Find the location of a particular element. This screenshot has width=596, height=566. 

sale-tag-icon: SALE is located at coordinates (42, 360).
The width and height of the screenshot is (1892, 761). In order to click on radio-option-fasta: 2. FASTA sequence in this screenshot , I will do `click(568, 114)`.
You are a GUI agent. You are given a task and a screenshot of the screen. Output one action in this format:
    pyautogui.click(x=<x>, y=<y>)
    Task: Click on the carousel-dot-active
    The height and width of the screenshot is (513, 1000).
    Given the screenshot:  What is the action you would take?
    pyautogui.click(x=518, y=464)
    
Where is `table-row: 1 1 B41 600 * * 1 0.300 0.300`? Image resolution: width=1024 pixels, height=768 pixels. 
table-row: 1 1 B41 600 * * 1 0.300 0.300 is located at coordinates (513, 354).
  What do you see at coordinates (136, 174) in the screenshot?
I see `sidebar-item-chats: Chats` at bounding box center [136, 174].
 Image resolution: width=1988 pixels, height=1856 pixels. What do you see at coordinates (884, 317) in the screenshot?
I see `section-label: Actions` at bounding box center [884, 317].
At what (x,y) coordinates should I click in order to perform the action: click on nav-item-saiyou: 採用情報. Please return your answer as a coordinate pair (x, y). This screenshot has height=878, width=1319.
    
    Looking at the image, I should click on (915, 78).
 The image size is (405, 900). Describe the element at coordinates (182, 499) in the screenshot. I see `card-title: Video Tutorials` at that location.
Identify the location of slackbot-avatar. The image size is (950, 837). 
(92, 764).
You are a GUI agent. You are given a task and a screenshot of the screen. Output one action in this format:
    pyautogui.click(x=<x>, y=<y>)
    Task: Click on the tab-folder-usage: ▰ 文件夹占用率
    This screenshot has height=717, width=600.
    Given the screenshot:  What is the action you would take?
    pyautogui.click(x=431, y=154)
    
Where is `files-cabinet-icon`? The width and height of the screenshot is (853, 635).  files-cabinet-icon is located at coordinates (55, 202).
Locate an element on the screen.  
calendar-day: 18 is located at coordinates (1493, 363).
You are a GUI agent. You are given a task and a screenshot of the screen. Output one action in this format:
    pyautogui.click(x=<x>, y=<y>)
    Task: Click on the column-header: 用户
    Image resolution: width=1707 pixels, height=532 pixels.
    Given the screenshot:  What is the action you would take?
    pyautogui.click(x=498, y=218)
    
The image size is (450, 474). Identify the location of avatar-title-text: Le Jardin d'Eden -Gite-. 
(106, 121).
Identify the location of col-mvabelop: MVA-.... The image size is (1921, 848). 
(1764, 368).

+ + +

- Task statement
Rewrite the entries from the first line through the line containing "sale-tag-icon: SALE is", inclusive, with "particular element" changed to "specific element" and everything else left as it is.

- Task result
Find the location of a specific element. This screenshot has width=596, height=566. 

sale-tag-icon: SALE is located at coordinates (42, 360).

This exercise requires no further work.